**課題:** 口臭と銀歯についての文章を、最後の文の続きから書き継いでほしい。

**文書の抜粋:**
^^^^^^^^
胃の中にある胃酸が、何らかの理由で食道の方に逆流してくるようなことがあると、酸っぱいような刺激臭が口臭として外に出てくることがあります。
胃の内容物が食道に逆流してくるような症状を胃食道逆流症とよび、口臭だけではなく胃酸によって食道にダメージが加わって胸やけを引き起こしたり、場合によっては胃酸が口の中まで入り、歯を溶かしてしまうなどの場合もあります。

銀歯が臭いの原因になるケース

銀歯が臭いの原因になるケース

口臭にはさまざまな原因がありますが、銀歯が臭いの原因になるケースとしては下記のようなものがあります。

銀歯に汚れが付着しやすくなっている

銀歯を作った当初は表面がツルツルとした状態ですが、銀歯は実は傷つきやすい素材であり、長期的に使用していると徐々に表面に傷がついて凸凹ができるようになります。
表面がツルツルの状態であれば歯垢が付着しにくく、歯磨きなどで簡単に汚れを除去することができますが、表面に細かな凸凹ができると歯垢が溜まりやすく、それによって細菌も増殖しやすくなるため、口臭が発生しやすくなります。
こういった原因による口臭を予防するためには、細かな凸凹に蓄積された汚れや歯垢は通常の歯磨きだけではなかなか落としにくいため、歯科医院での専門的なケアなどを定期的に行う必要があるといえるでしょう。 汚れが蓄積されてしまうとむし歯や歯周病といった症状の原因にもなります。
銀歯ではなくセラミック素材で作った歯の場合は汚れが蓄積されにくいため、口臭やむし歯などのトラブルが生じにくくなっています。
^^^^^^^^
**提供資料:**
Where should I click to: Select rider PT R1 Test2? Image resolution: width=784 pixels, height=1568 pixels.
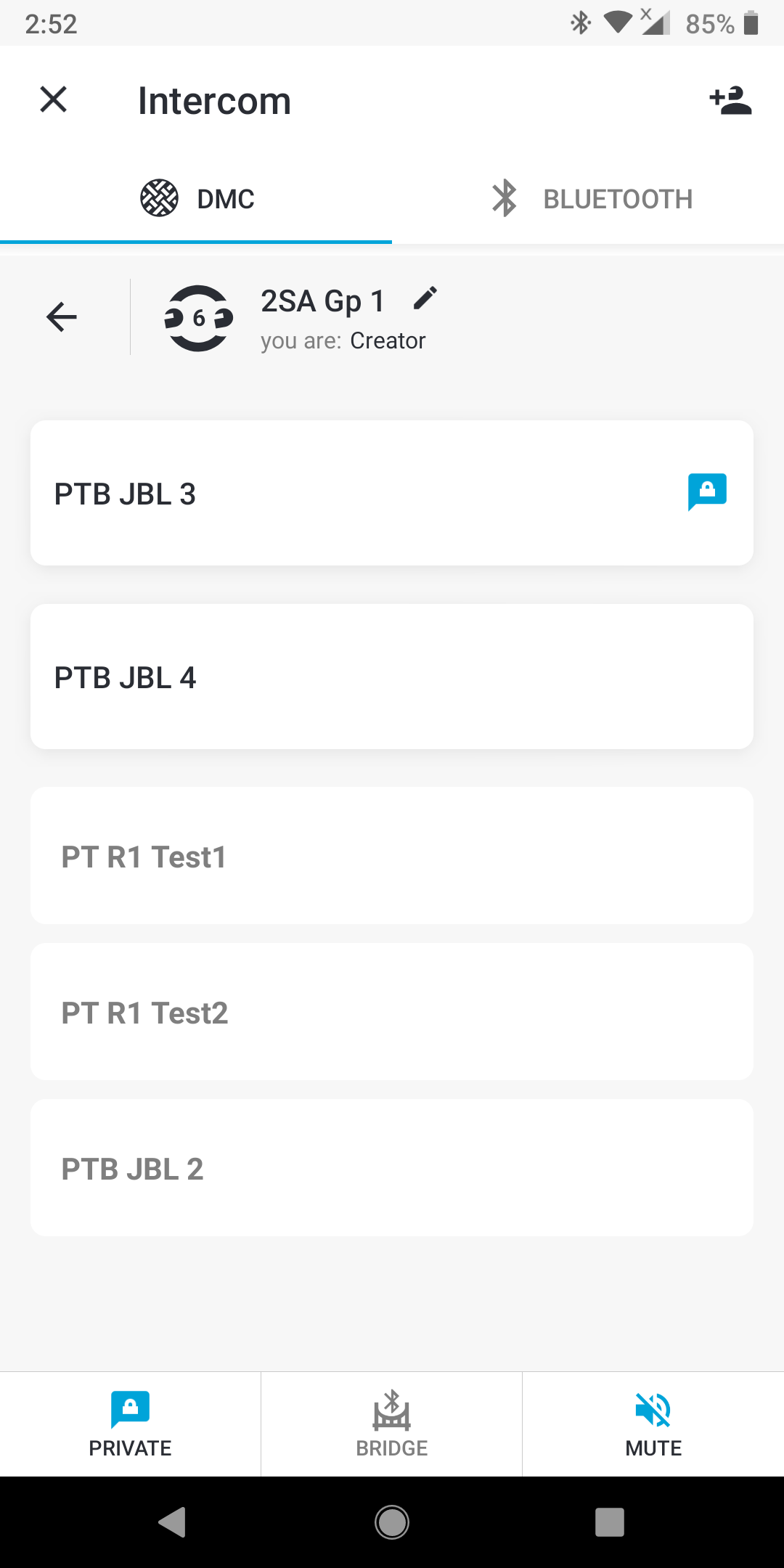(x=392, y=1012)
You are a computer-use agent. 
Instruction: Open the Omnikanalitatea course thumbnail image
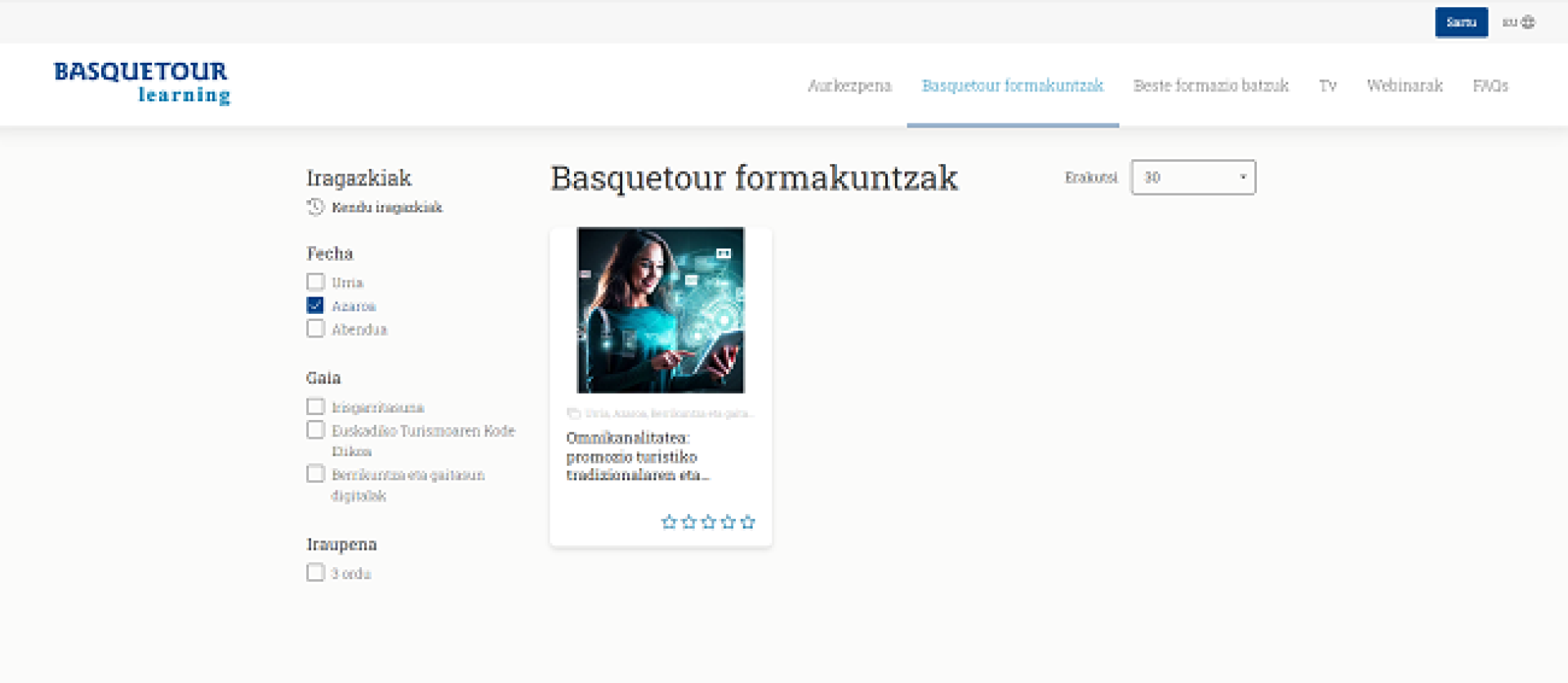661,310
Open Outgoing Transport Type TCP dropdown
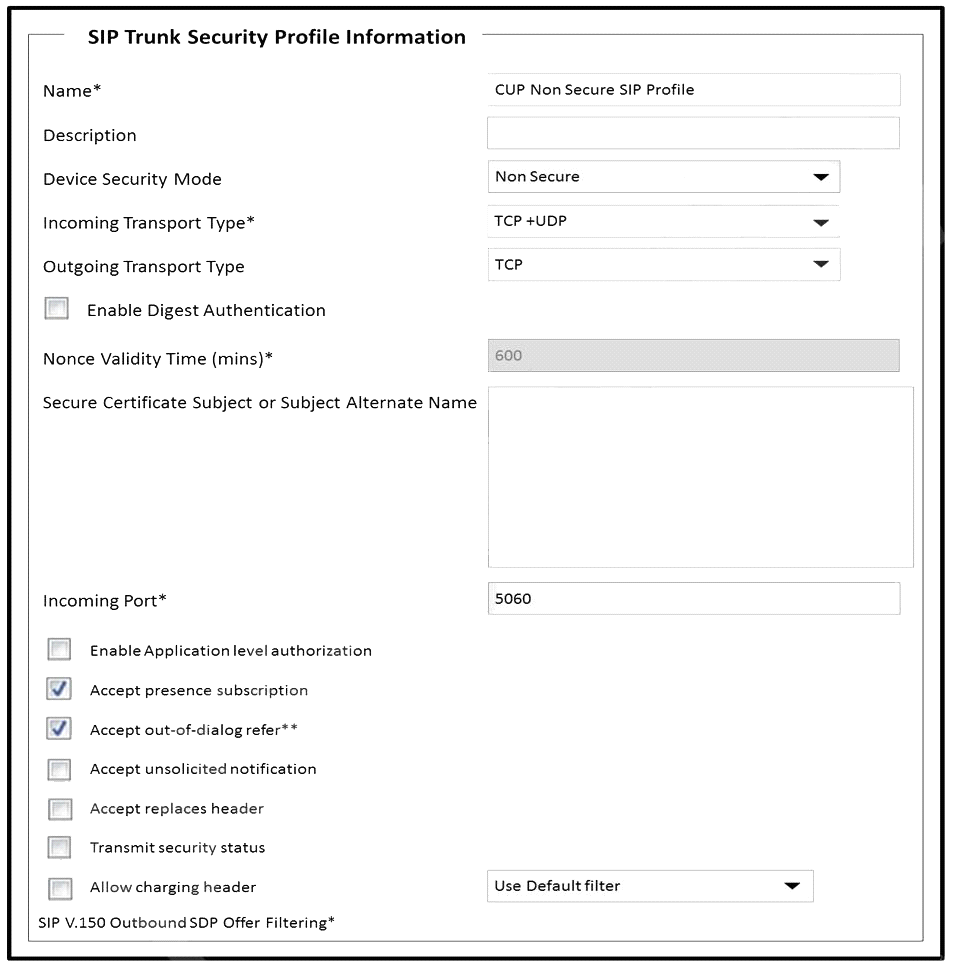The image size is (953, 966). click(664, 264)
^^^^^^^^
**解答:**
銀歯と歯の隙間に汚れがたまっている

銀歯による詰め物の治療では、削った歯の形に合わせて詰め物を作り、専用の接着剤でくっつけています。
しかし、どれ程精密に作られている詰め物ではあっても、どうしても歯との間に小さな隙間ができてしまうことはあり、そういった小さな隙間は歯ブラシでの掃除もしにくいため、そこに蓄積された汚れによって細菌が繁殖して臭いを作り出す原因になってしまう場合があります。
また、こうした小さな隙間で細菌が繁殖した場合、表面からは見えにくい形でむし歯が再発して進行してしまう可能性もあるため、むし歯が原因での臭いにつながるケースもあります。

銀歯が劣化している

銀歯は長期的に使用し続けても割れたりする可能性が低い金属の素材でできていますが、長期使用を続けると劣化して歯との間に隙間ができてしまい、その隙間に汚れが蓄積されて臭いが生じる場合があります。
また、銀歯そのものは劣化していなくても、銀歯を固定するための接着剤(セメント)が経年劣化によって剥がれてしまい、それによってできた隙間に汚れが蓄積されたり、むし歯菌が進入してむし歯の再発や口臭につながるケースがあります。

口臭を改善させる方法

口臭を改善させる方法

口臭を改善するためには、セルフケアによる対策と適切な治療を受けることでの両面からの対策が必要です。
具体的な方法についてご紹介します。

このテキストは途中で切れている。